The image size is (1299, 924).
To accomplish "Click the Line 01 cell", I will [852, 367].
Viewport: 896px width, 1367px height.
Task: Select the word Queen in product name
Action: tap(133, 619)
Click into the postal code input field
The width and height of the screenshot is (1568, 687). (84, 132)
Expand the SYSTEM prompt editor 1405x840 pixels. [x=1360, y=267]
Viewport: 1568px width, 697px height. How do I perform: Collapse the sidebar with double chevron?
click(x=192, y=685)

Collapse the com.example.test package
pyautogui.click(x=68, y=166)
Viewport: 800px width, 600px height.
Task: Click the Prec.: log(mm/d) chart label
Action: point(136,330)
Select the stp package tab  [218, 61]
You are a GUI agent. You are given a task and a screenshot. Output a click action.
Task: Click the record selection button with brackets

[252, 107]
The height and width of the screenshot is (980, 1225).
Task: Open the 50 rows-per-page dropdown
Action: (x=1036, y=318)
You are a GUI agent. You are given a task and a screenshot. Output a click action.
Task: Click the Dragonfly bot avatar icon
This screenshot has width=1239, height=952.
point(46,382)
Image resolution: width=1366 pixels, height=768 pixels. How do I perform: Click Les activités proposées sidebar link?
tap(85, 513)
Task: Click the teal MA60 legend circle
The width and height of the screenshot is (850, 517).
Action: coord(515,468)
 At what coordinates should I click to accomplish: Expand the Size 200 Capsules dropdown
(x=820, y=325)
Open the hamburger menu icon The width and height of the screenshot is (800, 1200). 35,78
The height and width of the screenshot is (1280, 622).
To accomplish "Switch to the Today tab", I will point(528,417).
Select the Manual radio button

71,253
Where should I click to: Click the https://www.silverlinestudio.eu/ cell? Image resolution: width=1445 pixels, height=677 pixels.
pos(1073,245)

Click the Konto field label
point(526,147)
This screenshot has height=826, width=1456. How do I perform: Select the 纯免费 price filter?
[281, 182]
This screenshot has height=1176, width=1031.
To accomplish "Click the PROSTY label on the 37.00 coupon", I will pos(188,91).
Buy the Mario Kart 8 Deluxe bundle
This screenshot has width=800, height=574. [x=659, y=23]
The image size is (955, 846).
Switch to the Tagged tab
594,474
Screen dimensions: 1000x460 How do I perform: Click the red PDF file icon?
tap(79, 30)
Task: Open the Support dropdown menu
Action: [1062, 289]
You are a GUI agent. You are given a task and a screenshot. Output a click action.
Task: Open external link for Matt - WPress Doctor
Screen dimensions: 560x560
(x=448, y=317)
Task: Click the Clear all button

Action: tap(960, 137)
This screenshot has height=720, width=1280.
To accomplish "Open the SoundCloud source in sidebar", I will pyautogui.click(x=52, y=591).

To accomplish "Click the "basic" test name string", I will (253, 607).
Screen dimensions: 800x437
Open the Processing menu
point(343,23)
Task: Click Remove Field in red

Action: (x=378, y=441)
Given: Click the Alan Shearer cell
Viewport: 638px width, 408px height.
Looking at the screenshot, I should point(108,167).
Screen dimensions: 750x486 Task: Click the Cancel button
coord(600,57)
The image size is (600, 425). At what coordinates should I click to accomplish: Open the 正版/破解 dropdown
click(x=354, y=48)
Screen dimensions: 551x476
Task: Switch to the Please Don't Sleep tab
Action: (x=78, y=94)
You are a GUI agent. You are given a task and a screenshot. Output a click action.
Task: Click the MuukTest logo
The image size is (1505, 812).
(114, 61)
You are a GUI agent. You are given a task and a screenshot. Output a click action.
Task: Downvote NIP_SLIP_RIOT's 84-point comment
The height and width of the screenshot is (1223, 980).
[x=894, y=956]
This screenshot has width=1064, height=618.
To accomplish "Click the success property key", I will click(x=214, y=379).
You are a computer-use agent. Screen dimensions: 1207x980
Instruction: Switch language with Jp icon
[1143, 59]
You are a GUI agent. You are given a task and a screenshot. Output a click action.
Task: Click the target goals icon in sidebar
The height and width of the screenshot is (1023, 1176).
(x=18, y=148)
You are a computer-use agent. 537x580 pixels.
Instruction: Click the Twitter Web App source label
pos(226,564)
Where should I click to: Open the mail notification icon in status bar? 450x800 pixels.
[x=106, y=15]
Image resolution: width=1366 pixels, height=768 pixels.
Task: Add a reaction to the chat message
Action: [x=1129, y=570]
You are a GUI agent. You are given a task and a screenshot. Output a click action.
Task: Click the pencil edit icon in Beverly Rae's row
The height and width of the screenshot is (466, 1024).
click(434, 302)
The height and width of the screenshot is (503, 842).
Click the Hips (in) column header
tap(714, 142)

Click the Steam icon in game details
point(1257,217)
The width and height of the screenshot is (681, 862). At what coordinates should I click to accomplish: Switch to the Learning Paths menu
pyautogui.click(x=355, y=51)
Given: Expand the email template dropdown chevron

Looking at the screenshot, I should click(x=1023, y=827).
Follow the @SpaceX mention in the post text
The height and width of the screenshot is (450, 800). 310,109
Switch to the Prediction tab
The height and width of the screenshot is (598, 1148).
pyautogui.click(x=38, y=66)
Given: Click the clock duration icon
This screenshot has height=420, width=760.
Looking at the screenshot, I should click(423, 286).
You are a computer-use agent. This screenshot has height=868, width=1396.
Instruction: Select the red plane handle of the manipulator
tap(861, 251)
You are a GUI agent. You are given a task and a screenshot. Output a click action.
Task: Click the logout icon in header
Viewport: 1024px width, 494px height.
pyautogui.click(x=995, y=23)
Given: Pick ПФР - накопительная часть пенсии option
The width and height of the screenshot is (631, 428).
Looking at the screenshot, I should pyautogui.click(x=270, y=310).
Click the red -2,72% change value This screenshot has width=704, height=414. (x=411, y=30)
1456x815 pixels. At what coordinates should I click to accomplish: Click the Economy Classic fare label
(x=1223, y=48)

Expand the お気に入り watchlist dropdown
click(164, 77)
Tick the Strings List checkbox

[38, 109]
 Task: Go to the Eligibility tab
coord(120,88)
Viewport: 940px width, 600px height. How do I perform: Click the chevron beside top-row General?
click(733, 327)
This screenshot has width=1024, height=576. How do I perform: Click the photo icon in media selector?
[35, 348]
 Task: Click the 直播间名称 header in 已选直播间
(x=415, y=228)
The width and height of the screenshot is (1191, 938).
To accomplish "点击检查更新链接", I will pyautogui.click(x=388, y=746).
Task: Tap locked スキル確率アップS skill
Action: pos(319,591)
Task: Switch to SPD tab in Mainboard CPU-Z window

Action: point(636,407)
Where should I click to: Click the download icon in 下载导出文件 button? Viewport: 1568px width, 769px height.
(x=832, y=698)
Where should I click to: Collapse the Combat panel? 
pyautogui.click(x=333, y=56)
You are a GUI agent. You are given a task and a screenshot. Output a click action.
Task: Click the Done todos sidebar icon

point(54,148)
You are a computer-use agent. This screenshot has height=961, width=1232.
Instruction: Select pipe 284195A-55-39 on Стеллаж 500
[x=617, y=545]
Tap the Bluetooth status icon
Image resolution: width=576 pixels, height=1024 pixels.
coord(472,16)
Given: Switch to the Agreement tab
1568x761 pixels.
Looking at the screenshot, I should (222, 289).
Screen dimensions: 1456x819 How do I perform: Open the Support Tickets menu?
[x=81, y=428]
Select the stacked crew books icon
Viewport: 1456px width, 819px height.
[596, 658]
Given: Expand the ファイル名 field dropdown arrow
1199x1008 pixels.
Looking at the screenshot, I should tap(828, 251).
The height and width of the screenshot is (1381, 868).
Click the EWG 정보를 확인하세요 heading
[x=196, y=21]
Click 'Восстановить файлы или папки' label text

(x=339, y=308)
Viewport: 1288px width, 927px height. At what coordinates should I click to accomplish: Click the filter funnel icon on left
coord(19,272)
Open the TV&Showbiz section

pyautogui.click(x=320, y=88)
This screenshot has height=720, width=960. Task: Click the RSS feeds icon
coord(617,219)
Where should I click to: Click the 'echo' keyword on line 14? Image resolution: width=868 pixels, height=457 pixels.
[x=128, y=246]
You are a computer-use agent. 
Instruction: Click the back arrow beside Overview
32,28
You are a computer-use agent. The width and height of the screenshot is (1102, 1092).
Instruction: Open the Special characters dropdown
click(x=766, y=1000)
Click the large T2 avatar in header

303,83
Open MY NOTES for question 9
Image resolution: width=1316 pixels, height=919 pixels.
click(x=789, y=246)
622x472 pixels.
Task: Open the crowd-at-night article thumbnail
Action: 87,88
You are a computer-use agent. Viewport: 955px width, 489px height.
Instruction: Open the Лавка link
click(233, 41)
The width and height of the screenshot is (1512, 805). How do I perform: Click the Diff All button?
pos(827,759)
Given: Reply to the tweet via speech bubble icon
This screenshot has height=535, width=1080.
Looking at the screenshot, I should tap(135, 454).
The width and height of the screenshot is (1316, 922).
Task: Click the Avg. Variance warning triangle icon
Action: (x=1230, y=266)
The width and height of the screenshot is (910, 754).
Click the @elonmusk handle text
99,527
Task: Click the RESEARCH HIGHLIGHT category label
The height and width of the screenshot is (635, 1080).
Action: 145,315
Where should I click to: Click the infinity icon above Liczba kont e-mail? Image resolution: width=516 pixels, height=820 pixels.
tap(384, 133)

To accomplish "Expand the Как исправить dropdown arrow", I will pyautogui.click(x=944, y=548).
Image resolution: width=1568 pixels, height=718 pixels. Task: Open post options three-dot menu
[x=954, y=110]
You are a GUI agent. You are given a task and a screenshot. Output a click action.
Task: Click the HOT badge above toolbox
■ ■ ■ ■
SHORT EXERCISE: Copy the material above without changes, starting at the line containing "Given: Click the Alan Shearer cell" and ending with the line containing "Action: (x=78, y=94)".

FULL RESPONSE:
Given: Click the Alan Shearer cell
Viewport: 638px width, 408px height.
Looking at the screenshot, I should point(108,167).
Screen dimensions: 750x486 Task: Click the Cancel button
coord(600,57)
The image size is (600, 425). At what coordinates should I click to accomplish: Open the 正版/破解 dropdown
click(x=354, y=48)
Screen dimensions: 551x476
Task: Switch to the Please Don't Sleep tab
Action: (x=78, y=94)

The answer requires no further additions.